The Review (with SPOILERS): This was another very solid issue for the series. As with the whole series (and I’ve said this before), it remains much more of a war-comic rather than an alt-superhero comic. I feel like I need to keep pointing that out because we’ve gotten so many World War II comics featuring superheroes (like Captain America or the Invaders or Hellboy or whoever) and then there are the “clever” comics/characters (like Red Son, Red Skull, etc.) that attempt to show us how the bad guys also wanted superheroes and how the post-War could have been very different. Uber is decidedly not THAT. It is not focused on characters, but on the narrative of the War itself. We do get to know a little about the humans who are turned into super-soldiers, but it’s pretty shallow. These guys aren’t Captain America where Cap’s origin as a humble, skinny kid are vital to understanding his entire world-view. These are just disposable human soldiers who are deployed impersonally because war sucks.
Another thing that I loved about this issue is that it shows the series is (probably) going to be pretty faithful to the factual outcome of World War II. I doubt it’ll be a series where we’ll examine, “What if the Nazis won?” This issue focuses on the Eastern front of the European Theatre.

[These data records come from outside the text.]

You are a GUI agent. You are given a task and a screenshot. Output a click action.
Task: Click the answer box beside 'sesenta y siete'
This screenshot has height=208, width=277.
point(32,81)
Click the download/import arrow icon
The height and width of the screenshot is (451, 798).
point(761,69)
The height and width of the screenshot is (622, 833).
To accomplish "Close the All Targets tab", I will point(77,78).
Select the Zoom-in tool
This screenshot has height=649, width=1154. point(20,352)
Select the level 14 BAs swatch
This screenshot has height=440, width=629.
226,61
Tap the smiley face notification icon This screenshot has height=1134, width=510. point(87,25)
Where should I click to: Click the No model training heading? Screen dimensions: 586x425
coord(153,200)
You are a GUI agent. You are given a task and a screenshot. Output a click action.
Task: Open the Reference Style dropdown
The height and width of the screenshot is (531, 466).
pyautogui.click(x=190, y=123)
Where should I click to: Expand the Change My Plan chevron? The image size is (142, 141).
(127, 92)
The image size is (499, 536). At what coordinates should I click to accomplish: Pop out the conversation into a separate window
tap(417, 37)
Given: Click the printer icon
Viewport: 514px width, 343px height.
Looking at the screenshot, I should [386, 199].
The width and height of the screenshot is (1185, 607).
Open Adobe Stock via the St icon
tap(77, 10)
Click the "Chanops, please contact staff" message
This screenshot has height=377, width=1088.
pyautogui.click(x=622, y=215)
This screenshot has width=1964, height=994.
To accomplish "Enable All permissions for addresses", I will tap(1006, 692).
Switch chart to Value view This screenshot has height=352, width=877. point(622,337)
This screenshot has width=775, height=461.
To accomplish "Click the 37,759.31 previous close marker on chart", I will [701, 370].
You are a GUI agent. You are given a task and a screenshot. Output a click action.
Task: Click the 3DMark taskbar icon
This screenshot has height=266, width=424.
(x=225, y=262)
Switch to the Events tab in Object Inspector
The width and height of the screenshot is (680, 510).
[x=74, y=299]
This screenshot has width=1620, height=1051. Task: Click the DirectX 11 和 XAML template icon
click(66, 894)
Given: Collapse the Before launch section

Aside from little snippets about the Battle of Stalingrad, the Eastern front doesn’t really enter our Anglo-centric consciousness. That’s probably because the Allies had their hands full on the Western front, but also because the Soviets were the bad guys and we didn’t really care about what happened to them. If the Soviets wanted to feed hundreds of thousands of citizens into the Nazi wood-chipper, that was great because it meant that many fewer American and British boys would die.
Anyway, the issue shows the huge sacrifices that the Soviets made to develop their own supermen. True to the general themes of the war, they weren’t developing SUPER-superman like the Germans were, they were developing a swarm of hastily produced, low-quality supermen. Where the Germans had excellence and efficiency, the Soviets would swarm with numbers. And it worked. They don’t really “win” the battle, but they do enough to drive the Nazi war machine away AND injure it severely. That’s just like what happened in real life where the Soviets ground down the Nazi’s by throwing huge waves of citizens soldiers and conscripts at the Nazis until the Nazis were exhausted. The Eastern front was nasty, nasty stuff – FULL of atrocities like paving a “road” by lining up frozen, dead bodies like logs to drive tanks upon – and I like how Gillen uses the narrative of speculative fiction to make us understand the truth.
The art remains a sort of mixed bag for me. It is really “fine” and nothing that will keep anyone from reading the series. You can tell who all the characters are and what they are doing. However, I love the narrative of the series enough that I do wish the art was better. This is 6/10 art and the story is kinda a 9/10 story. It’s just a little stiff and a little over-inked for my tastes. It’s also just brutally realistic and I wouldn’t mind a more innovative take on the art. I’m not sure what that would be, but I’d love to see something with about 20% more style.
Conclusion: Another very good issue. It’s a great story with art that is 70% of what it needs to be.